What you need to do:
Go through the records underneath and count the lines that include the string "agent". Give nothing but the number.

Dataset entries
• • • • • • •

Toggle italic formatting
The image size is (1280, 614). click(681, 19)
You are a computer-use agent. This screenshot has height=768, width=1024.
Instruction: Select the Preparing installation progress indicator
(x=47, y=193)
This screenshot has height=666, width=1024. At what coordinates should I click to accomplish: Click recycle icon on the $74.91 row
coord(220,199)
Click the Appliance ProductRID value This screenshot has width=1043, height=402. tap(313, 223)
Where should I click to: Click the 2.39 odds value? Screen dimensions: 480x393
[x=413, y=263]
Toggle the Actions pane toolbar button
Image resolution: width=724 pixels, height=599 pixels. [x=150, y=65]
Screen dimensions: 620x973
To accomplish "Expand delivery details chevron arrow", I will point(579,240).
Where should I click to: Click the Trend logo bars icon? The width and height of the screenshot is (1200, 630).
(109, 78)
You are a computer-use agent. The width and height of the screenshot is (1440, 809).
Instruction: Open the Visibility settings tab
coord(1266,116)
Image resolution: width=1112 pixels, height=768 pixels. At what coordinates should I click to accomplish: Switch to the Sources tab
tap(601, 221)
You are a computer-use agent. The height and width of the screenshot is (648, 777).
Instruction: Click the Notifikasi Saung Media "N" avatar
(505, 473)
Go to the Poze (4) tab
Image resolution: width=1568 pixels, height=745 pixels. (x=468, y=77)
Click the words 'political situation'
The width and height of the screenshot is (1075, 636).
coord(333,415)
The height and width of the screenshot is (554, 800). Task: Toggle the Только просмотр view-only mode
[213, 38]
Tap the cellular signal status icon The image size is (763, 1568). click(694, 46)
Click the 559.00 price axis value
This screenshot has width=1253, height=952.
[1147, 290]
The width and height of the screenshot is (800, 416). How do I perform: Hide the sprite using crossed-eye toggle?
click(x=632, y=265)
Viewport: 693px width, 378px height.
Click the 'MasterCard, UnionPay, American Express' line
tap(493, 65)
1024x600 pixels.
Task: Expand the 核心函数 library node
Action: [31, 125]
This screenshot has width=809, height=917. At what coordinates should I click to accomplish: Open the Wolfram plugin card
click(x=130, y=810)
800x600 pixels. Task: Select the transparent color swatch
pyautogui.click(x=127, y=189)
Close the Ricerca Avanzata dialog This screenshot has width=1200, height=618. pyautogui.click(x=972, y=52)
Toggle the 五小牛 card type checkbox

• • • • • • •

Task answer:
3